YOUR INSTRUCTIONS:
Lines in the listing below that contain the string "computer" are to be found and copied.

SOURCE INFORMATION:
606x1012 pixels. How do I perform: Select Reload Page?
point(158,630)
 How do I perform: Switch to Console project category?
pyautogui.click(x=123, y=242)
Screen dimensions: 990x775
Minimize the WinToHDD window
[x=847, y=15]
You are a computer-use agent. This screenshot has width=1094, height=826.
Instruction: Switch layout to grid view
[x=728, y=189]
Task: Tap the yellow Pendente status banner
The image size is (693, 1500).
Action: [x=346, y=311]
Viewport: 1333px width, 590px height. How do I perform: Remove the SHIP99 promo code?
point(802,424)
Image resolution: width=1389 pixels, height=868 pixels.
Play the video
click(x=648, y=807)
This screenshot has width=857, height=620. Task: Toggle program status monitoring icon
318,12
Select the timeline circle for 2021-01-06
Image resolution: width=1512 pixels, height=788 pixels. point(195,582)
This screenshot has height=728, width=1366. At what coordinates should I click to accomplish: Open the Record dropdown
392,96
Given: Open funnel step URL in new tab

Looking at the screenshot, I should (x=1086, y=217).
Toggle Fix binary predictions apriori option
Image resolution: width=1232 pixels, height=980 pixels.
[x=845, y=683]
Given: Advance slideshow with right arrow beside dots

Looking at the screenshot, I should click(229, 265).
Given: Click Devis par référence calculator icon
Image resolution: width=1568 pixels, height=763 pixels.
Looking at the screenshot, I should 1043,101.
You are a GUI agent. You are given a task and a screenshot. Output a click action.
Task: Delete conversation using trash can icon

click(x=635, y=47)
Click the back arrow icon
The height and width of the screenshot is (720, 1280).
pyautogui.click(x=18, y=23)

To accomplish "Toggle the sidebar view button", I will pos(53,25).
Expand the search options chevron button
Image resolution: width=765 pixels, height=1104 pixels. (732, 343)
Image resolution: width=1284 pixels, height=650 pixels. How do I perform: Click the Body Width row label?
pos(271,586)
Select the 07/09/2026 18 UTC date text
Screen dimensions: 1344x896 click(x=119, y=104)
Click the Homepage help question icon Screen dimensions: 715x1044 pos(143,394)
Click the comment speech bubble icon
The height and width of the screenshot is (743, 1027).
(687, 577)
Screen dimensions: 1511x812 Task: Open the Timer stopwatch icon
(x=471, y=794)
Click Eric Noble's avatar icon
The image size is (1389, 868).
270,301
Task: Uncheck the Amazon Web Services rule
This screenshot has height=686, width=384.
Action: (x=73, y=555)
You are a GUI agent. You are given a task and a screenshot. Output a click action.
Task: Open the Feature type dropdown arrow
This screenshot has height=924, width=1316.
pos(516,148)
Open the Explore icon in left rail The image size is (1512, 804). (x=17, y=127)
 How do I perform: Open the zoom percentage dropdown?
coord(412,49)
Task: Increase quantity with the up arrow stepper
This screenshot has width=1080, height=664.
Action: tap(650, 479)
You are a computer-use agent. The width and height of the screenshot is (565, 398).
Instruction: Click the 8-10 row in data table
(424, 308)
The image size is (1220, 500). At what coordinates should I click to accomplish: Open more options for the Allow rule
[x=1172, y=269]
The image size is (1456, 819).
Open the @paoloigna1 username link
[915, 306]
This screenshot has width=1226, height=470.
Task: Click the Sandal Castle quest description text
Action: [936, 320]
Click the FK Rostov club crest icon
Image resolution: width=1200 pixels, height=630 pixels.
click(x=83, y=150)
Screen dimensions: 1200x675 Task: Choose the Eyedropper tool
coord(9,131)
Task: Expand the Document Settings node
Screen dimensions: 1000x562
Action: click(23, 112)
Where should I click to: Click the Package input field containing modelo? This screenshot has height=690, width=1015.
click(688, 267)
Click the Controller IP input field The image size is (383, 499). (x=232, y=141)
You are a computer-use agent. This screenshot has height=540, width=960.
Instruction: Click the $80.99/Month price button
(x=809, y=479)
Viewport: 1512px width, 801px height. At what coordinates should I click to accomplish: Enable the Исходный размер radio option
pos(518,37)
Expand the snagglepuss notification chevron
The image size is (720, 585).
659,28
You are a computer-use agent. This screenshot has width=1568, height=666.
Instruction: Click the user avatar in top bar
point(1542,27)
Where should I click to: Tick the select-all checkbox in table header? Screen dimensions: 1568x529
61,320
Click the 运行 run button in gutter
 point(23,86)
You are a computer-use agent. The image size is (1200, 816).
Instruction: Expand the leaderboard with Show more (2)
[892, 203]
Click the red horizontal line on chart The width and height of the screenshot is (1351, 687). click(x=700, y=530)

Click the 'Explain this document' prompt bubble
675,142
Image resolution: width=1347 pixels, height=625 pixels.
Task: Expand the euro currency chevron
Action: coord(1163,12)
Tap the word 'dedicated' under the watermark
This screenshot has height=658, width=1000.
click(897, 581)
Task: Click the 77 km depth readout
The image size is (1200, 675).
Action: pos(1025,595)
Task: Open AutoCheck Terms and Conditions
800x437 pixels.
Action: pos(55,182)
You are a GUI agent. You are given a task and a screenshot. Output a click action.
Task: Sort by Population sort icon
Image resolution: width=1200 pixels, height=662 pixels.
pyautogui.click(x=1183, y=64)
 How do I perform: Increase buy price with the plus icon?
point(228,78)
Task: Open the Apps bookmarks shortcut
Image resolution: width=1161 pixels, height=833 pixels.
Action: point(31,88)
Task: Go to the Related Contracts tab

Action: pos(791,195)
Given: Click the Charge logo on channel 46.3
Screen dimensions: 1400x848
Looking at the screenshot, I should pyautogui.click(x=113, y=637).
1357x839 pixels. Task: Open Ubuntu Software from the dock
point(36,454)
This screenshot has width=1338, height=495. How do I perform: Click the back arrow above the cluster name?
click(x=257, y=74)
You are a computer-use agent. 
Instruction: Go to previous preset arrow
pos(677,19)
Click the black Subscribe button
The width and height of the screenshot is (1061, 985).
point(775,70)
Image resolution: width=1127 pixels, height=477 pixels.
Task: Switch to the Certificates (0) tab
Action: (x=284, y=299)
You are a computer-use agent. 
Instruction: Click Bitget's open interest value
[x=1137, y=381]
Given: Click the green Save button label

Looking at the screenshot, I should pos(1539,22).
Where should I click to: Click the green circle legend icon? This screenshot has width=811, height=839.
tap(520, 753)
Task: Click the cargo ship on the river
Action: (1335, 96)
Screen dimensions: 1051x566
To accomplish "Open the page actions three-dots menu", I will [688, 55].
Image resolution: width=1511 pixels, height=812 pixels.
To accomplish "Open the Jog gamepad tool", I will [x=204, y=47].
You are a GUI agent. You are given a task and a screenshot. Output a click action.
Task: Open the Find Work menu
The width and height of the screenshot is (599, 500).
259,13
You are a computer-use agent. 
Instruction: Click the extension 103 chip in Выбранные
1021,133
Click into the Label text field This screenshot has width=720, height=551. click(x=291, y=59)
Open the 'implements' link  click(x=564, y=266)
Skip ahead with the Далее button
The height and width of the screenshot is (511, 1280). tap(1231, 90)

ANSWER BELOW:
You are a computer-use agent. This screenshot has width=1094, height=826.
You are a computer-use agent. The width and height of the screenshot is (565, 398).
You are a computer-use agent. This screenshot has height=540, width=960.
You are a computer-use agent. This screenshot has width=1568, height=666.
You are a computer-use agent. The image size is (1200, 816).
You are a computer-use agent. 
You are a computer-use agent. 
You are a computer-use agent. 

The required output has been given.